Depois de ser aprovada na Comissão de Constituição e Justiça (CCJ), o texto depende de nova etapa definida pelo presidente da Casa, Hugo Motta (Republicanos). Ele afirmou que pretende instalar o grupo “o mais rápido possível” e dar andamento à tramitação.
Para isso, Motta precisa indicar o relator da PEC. Ele já sinalizou que busca um nome de perfil mais moderado, alinhado ao centro e que tenha abertura para o diálogo em torno do tema. Nos bastidores, parlamentares da oposição citam a possibilidade de recondução do deputado Paulo Azi (União Brasil), que relatou o projeto na CCJ e defendeu a admissibilidade da proposta.
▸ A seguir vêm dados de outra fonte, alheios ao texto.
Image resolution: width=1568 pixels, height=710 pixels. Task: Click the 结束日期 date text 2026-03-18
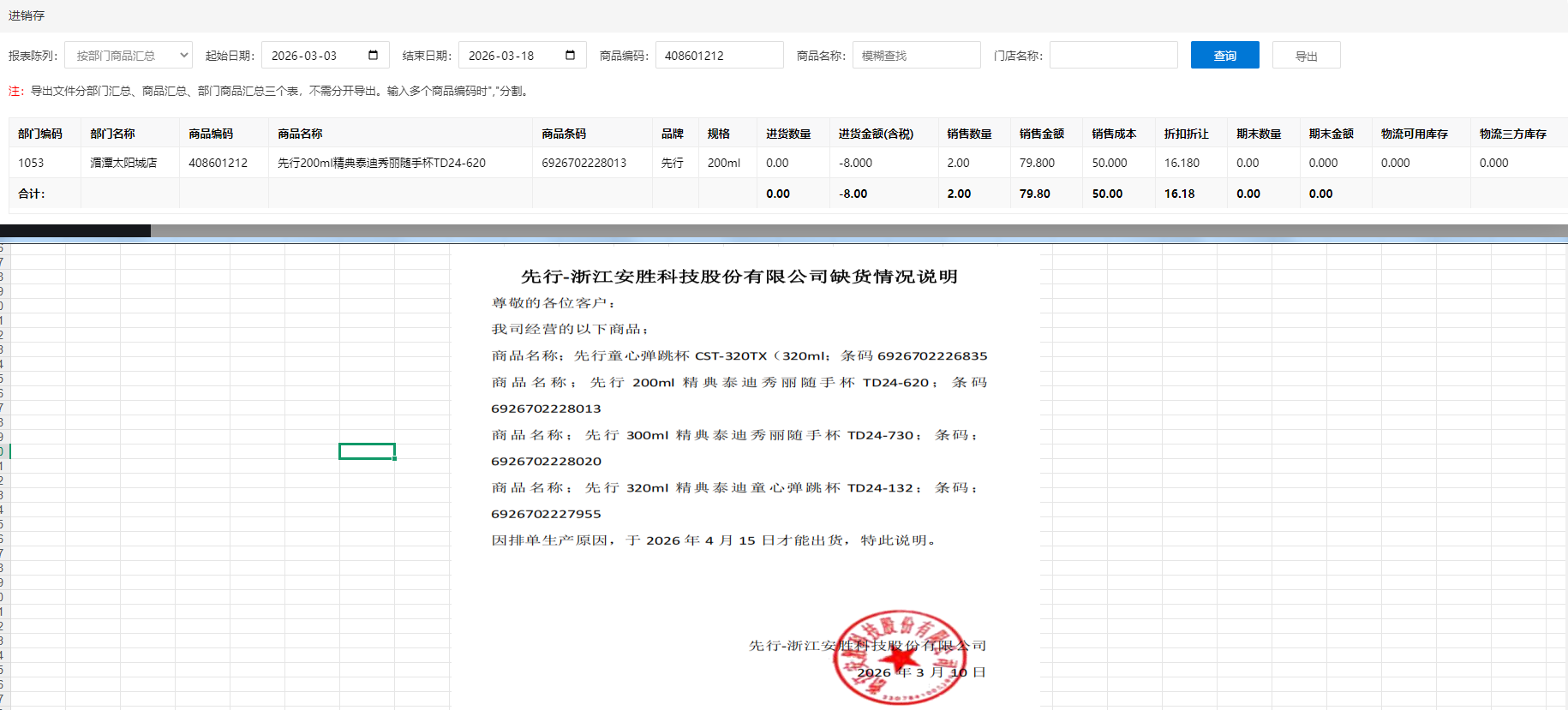501,56
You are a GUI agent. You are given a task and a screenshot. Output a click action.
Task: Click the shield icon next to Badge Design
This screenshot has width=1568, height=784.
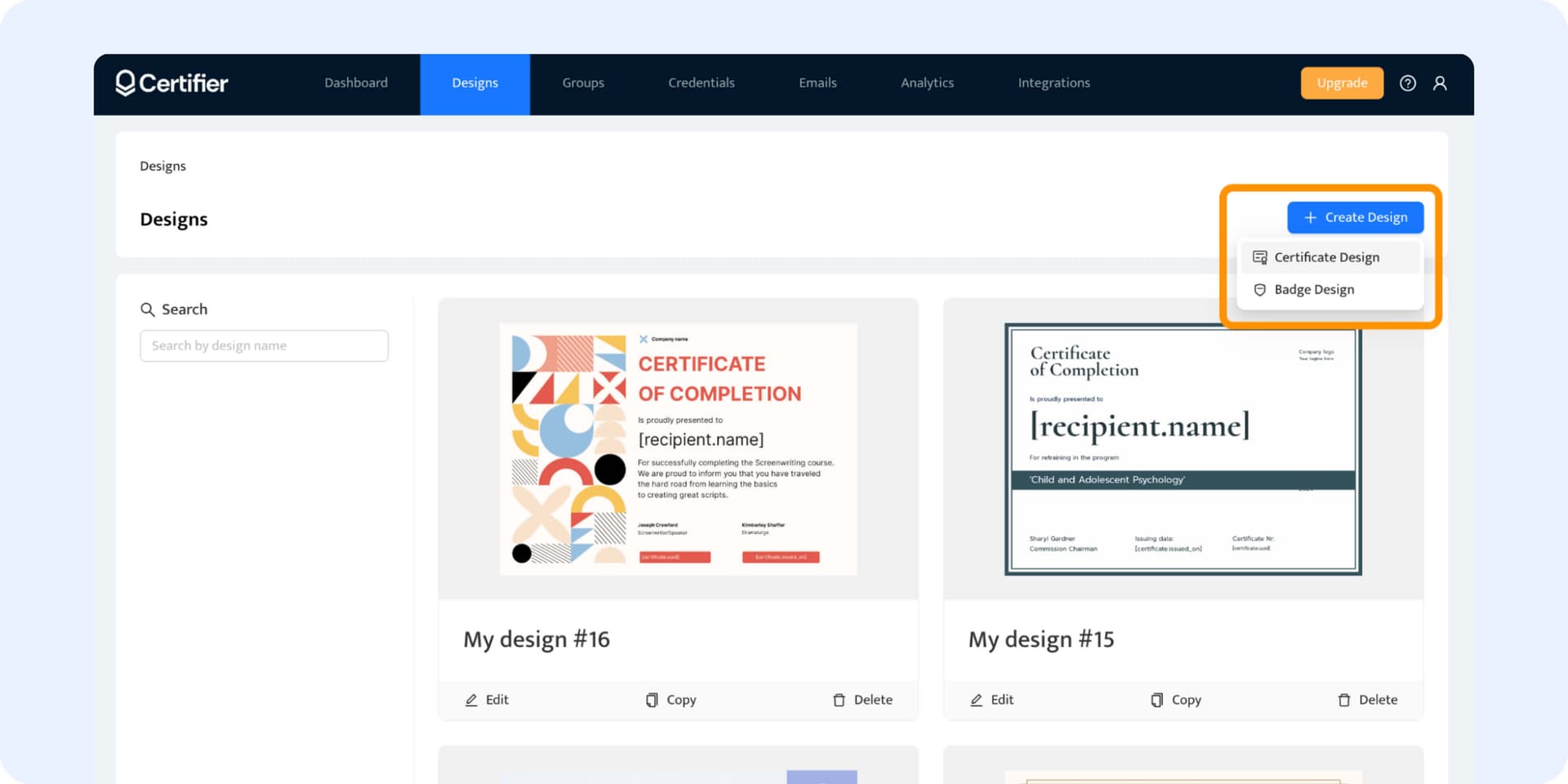click(x=1259, y=289)
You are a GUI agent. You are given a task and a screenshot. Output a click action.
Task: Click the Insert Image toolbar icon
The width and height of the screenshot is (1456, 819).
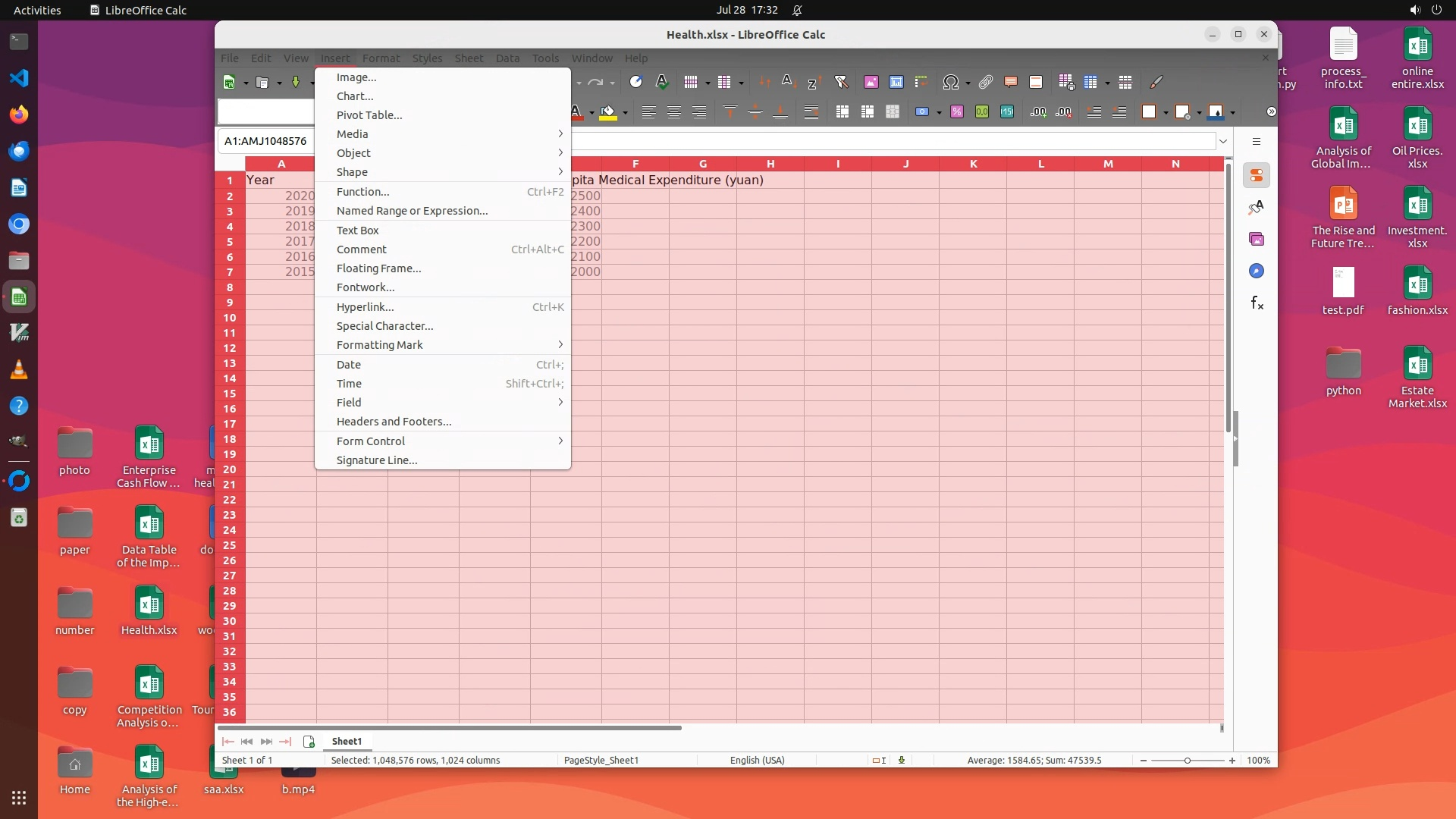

A comissão especial poderá realizar até 40 sessões antes da votação do texto, mas a expectativa da presidência da Câmara é concluir a análise antes desse prazo, com objetivo de encerrar a tramitação ainda até o fim de maio.
O colegiado será responsável por discutir o mérito da PEC, que reúne duas propostas principais. Uma delas, apresentada pela deputada Erika Hilton (PSOL), prevê jornada de quatro dias por semana e redução para 36 horas semanais. Já o texto do deputado Reginaldo Lopes propõe limite de 36 horas semanais, com jornada diária de até oito horas.